Details
-
Improvement
-
Resolution: Unresolved
-
Minor
-
None
-
None
-
3
-
9223372036854775807
Description
Some (non Lustre) filesystems consume 100% of the CPU cycles on one or more cores busy-waiting by polling for event completion and scheduled at a high priority (not sure if "real time" or not). They also apparently configure the CPU scheduler to deny scheduling of other processes on some CPU cores.
The ptlrpcd threads handle RPC sending and receiving and are normally distributed evenly across cores and bound to each NUMA domain to minimize cross-CPU memory traffic when there are well-distributed application workloads running on a system (e.g. multi-threaded computational workload) that allocate and dirty data pages on all of the NUMA domains evenly. In some cases, where the number of cores is larger than the number of active application threads, then it is advantageous for ptlrpcd threads on other CPU cores to take over the RPC processing in order to offload CPU-intensive tasks like checksums, compression, and encryption to cores that are otherwise under utilized.

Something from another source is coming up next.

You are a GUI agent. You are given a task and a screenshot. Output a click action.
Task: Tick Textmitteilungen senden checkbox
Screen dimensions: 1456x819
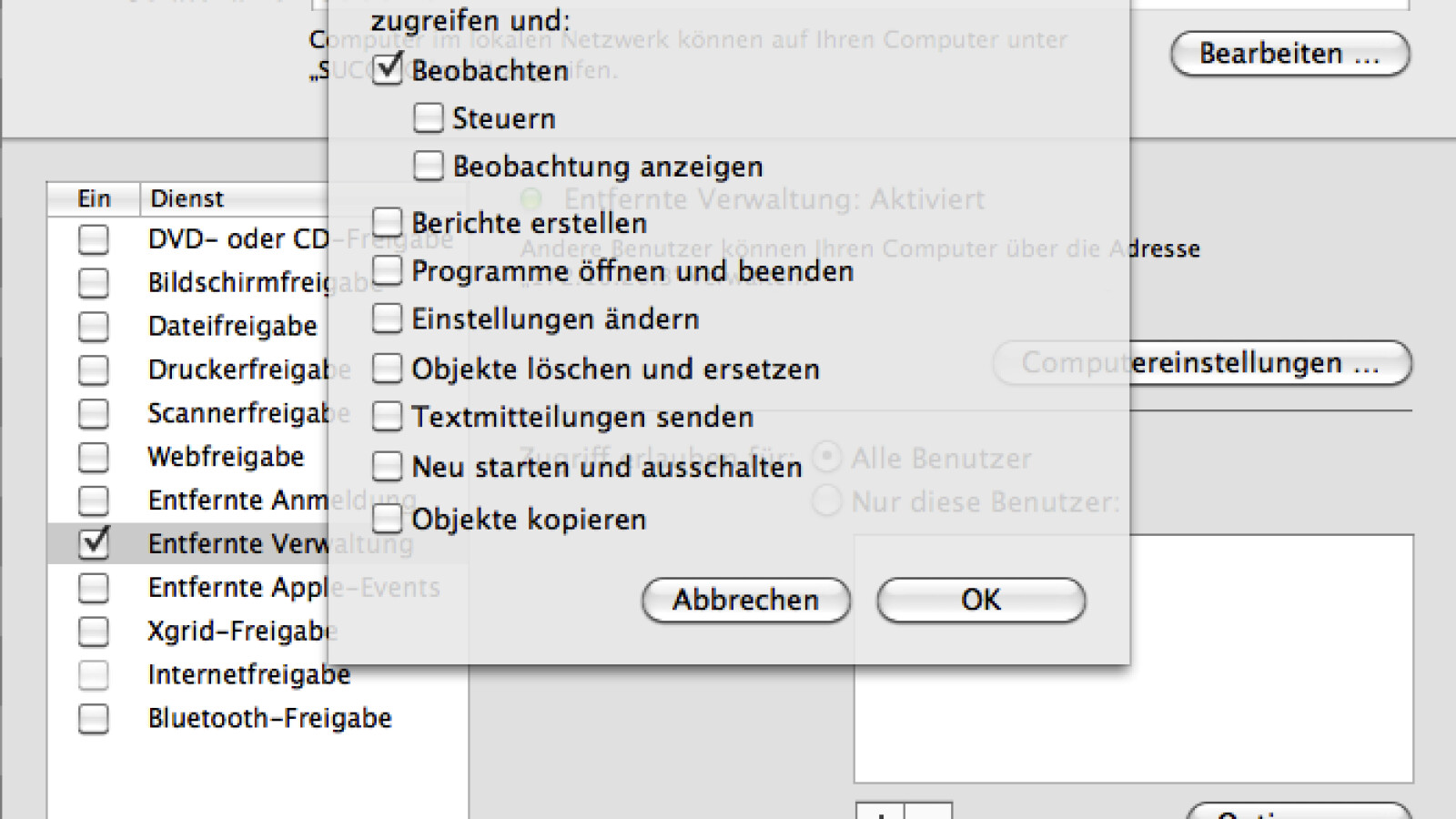pos(388,417)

At no time do ptlrpcd (or other Lustre service) threads exclusively utilize or busy wait on CPU cores or prevent application threads from using them when they are not actively processing requests on behalf of the application.
However, if ptlrpcd threads are started on a NUMA core and then try to process RPCs, they can become stalled when threads on that NUMA domain could not be scheduled for lengthy periods of time. This causes intermittent laggy RPC handling when those threads are processing a time-sensitive RPC.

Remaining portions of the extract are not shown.